Haley dénonce également les propos de Trump

La dernière rivale de Donald Trump aux primaires républicaines, Nikki Haley, a dénoncé la rhétorique de l'ex-président.

Nous voulons que les alliés de l'OTAN paient leur part, mais il y a des moyens d'obtenir cela sans [...] dire à la Russie : faites ce que vous voulez avec ces pays-là, a-t-elle déclaré.

Le sénateur républicain Marco Rubio a quant à lui tenté de minimiser les déclarations de Donald Trump, expliquant que l'ex-président ne parle jamais comme un politicien traditionnel.

Je n'ai aucune inquiétude, a ajouté l'élu de la Floride à propos de l'avenir de l'Alliance atlantique en cas de victoire de Donald Trump à la présidentielle.

L'ex-président, qui conserve une mainmise sur le Parti républicain, a fait pression au cours des dernières semaines sur les élus de son camp au Congrès pour enterrer un projet de loi qui prévoit le versement d'une nouvelle aide non seulement à l'Ukraine mais aussi à Israël et à Taïwan, de même qu'une réforme de la politique migratoire.

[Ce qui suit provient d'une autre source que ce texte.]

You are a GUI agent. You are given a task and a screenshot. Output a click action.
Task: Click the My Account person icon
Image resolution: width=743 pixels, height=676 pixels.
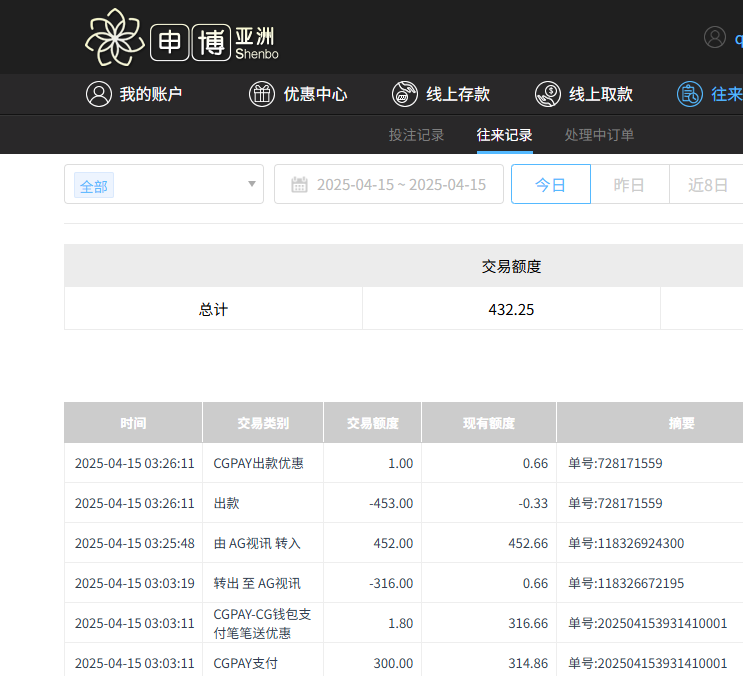98,94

Un projet de loi similaire mais sans mention de réforme à la politique migratoire, a passé une étape cruciale au Sénat dimanche, mais il risque de se heurter à un refus catégorique des républicains trumpistes de l'autre chambre du Congrès.

Sur les 95 milliards de dollars prévus, une grande majorité reviendrait à l'Ukraine afin qu'elle reconstitue ses stocks de munitions, d'armes et d'autres produits essentiels, alors que le pays entre dans une troisième année de guerre.

Donald Trump s'est souvent montré hostile à la poursuite de l'aide américaine à l'Ukraine.